For that reason they are a community asset subject to division by the court. The
best way to look at this is by looking at when the employment services were
rendered and not when the benefit will actually be received.
Everyone should be
advised that "ANY" deferred compensation which represent
services rendered during the marriage are community property. It is not limited
only to retirement or pensions. I have seen cases where high earner parties
asked their company to let them work and defer the compensation until some later
point after they are divorced. If you do that, you should be aware that you and
the company you work for are conspiring to defraud your ex-spouse. If this is
discovered, you and your employer can be subjected to severe civil penalties and
even criminal sanctions in appropriate cases. For those of you who are employers
and want to help your employee, this is not the way to do it.
In these types of
cases one or both of the parties are working and acquiring deferred compensation
in the form of pensions, retirement accounts, 401K, SEP, and similar retirement
accounts. In most cases the community property portion of the retirement benefit
will only be a portion of the total retirement benefit. There are several dates
that must first be ascertained before making the calculation. The dates are as
follows:
You first look to the date you became married as
it relates to the date you commenced working and acquiring the deferred
compensation. For example if you commenced working on January 1, 1970 and
married on January 1, 1980, any compensation between those dates is separate
property. Deferred compensation after January 1, 1980 is a community asset.

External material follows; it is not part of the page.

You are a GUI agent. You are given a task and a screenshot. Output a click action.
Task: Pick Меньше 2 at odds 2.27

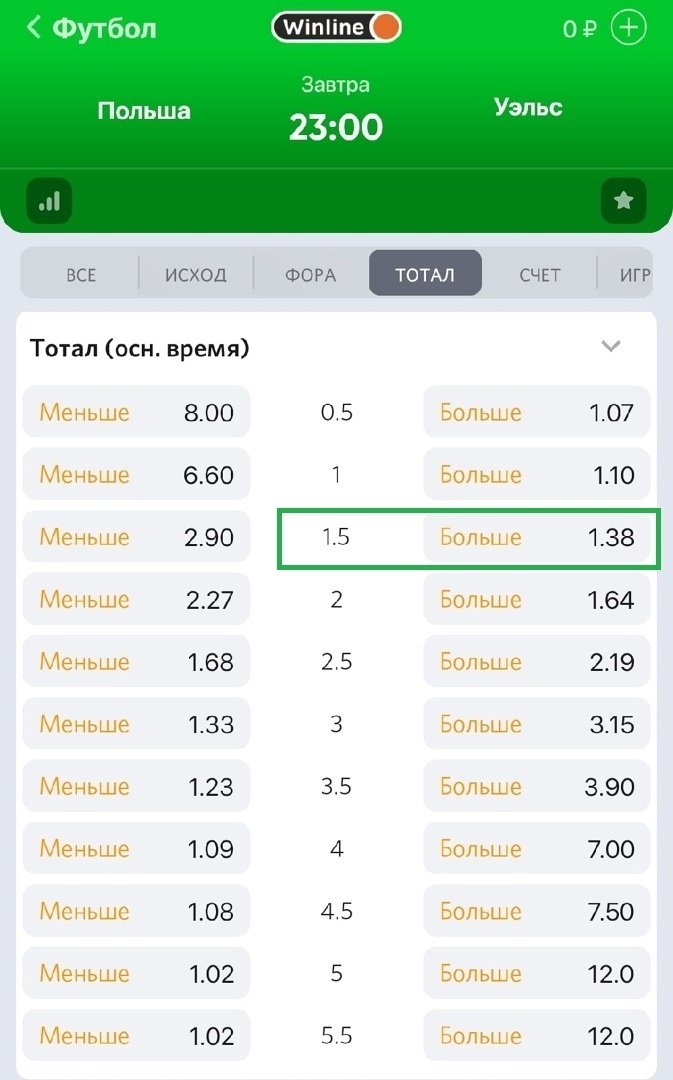(136, 600)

The
next date that you look for is the date of separation. If we use January 1, 2000
as our date of separation and the date of the judgment January 2003, we are able
to arrive at the percentage of the total amount of time that is attributable to
the community. The total amount of time that the employee worked to the date of
separation is 30 years. The portion of that time of service that is community is
20 years. The ration is 20/30 of the total amount. Then that amount is divided
in two for purposes of division of the community asset.
The employee ends
up with 100% of the first ten years of benefit, plus one half of the balance up
to the date of separation. In addition, the employee gets 100% of the benefits
earned post-separation. Once you have that ratio the court makes a finding of
that ratio and the determined amount becomes a fixed amount. So when the
employee reaches retirement age, the employer will divide the accrued benefits
by using the aforementioned ratio. In order to be fair any accrued interest from
the date of separation through the date of retirement is awarded in the same
ratio between the parties.
Until the parties
actually retire, the court retains jurisdiction to supervise the ascertainment
of the ratios of separate to community, and resolve any dispute regarding the
division of this asset.
When the parties
decide to divorce, the court obtains broad discretion in the actual division of
the community property interests in a pension plan. The court is
authorized great discretion in deciding how to divide the asset, they
usually will do this in one of two authorized ways.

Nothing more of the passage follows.